Spencer Shakespeare: Painter of Magic

Kooness Magazine

CROSSINGS – A solo show by Spencer Shakespeare b.1967

A P Nicholson 2023


Spencer Shakespeare aligns himself with worldwide mythology. Always searching for signs and wonders his works contain surprise apparitions of characters from the ancient world. He expresses that “the painting is ahead of me”.


His creative process stems from a meditative state reached by existing in the landscape that surrounds his studio. His work could be described as folk art, specifically linking the human tradition of mark making with place.


The viewer finds themselves drawn into expressionistic works seeking familiar shapes hidden within. Birds and horses feature strongly as metaphors for freedom and ascension. As a boy Shakespeare was an avid bird watcher and enjoyed long summer days in the Essex countryside with his pony. These half-remembered dreams are present in his work, peering through a veil into the semi-conscious state, like the feeling of buzzing heat when you close your eyes in the sunshine.


Trees are an important motif Shakespeare uses to describe a universal network of communication. Trees are important in every culture as life givers yet also keepers of the nether worlds. “Trees are people too” says Shakespeare.


When figures appear in his works, they are rarely obvious. With an air of mystery, they are often obscured as features of the landscape. The viewer feels as if they have happened upon organic scenes unplagued by modernity. Evoking the primal feeling of coming across wildlife that has not yet spotted you.


The work transports the viewer to utopias where natural forms become personified. Richly coloured marks appear in organic fashions, not instantly recognisable as brush strokes. As if crafted by nature - the texture of tree bark or a bubbling stream.

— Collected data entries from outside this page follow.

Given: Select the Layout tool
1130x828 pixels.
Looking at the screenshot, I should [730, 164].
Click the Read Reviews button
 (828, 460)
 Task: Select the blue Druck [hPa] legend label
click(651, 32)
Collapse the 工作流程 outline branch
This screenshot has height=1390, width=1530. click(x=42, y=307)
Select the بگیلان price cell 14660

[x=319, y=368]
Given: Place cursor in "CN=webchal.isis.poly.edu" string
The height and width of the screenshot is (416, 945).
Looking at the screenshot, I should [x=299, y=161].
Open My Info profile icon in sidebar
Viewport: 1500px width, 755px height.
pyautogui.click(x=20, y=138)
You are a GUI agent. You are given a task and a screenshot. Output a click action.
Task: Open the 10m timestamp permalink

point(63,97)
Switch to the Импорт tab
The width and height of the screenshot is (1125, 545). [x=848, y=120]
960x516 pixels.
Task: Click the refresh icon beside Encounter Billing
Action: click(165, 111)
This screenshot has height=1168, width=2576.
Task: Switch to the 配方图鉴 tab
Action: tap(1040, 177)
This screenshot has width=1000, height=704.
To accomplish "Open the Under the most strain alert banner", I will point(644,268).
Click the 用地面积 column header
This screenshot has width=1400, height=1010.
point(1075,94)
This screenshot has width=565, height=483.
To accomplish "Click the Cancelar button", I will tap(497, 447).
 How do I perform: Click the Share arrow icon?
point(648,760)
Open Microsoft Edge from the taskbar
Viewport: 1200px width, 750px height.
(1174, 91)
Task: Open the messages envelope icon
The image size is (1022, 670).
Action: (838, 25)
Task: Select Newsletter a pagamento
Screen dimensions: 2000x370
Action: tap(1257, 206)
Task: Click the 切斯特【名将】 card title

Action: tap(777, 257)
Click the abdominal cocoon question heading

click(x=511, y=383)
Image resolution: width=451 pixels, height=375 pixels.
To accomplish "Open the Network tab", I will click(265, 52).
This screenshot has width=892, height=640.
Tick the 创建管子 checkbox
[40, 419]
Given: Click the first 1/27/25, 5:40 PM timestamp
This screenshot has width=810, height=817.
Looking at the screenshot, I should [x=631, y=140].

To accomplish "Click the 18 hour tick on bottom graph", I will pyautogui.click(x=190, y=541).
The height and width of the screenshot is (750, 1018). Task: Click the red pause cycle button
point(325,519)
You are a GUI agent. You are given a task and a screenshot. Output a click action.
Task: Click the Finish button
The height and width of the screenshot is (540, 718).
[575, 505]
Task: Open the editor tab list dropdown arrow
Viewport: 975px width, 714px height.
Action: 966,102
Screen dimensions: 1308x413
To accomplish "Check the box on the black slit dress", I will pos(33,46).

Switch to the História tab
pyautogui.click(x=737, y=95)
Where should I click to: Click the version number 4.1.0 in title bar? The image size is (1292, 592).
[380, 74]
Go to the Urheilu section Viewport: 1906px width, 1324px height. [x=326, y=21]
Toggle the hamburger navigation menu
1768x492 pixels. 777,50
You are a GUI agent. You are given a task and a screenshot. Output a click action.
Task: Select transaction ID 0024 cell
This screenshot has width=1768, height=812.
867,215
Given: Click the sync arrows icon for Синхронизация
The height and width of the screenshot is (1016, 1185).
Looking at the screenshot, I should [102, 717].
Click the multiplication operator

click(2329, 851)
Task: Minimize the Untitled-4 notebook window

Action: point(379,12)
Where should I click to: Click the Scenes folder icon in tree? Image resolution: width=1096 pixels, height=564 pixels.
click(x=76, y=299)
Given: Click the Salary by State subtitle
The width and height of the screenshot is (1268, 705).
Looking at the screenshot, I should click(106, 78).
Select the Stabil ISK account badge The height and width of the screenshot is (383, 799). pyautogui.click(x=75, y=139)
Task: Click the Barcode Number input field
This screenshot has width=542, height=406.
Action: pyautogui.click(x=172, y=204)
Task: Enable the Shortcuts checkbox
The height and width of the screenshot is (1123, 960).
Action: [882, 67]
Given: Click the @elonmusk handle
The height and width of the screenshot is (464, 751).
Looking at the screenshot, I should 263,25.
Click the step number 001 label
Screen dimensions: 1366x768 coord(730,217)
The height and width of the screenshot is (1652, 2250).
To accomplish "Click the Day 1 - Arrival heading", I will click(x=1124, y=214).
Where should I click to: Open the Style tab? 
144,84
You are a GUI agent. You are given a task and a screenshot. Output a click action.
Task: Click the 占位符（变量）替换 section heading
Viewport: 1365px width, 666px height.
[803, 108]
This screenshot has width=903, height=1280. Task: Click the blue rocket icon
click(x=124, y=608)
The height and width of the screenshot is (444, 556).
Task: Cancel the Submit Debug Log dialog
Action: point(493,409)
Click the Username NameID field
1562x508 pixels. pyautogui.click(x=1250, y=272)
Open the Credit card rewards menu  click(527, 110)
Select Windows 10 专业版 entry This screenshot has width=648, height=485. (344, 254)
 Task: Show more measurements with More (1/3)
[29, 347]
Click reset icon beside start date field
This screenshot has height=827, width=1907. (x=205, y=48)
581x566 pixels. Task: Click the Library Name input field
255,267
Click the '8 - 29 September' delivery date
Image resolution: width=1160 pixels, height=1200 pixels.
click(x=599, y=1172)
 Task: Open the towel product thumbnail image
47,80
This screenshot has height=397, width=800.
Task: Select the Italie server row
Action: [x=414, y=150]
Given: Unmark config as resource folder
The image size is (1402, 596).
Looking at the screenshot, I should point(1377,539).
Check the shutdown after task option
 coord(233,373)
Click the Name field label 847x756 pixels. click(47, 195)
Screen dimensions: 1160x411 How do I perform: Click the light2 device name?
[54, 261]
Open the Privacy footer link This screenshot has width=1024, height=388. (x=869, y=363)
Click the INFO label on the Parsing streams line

Shakespeare’s Cornish studio sits in a valley between two moors. With far reaching views of ancient tors, it conjures paintings that evoke the prehistoric British landscape.  Primeval bodies symbolise the elemental aspects of the paintings, earth and water become creatures with agency whilst reoccurring cloud motifs float above.


“Crossings” is a body of work that demands presence. The paintings act as if they were a tarot deck inviting interpretation. Contemporary painting exists here as a sacred space calling to be inhabited by those seeking rapture.

Long Afloat on Shipless Oceans 

Benjamin Terrell 2022

Spencer Shakespeare

Matt Retallick 2021

Pink is the colour of Sea Thrift. Its flowers sit in dense mounds along the Cornish coast, punctuating the green tangle of salt-sprayed grass. That same pink is seen in the paintings of Spencer Shakespeare. His work is, after all, a direct engagement with the landscape of Cornwall, but rarely about places you can pinpoint on a map. His drawings, produced mostly plein air, are a starting point for paintings that are a complex exploration of experience. Imagination holds an equal importance to recollection and memory, each work is a culmination of life encounters, but also a daydream where magic is allowed to permeate.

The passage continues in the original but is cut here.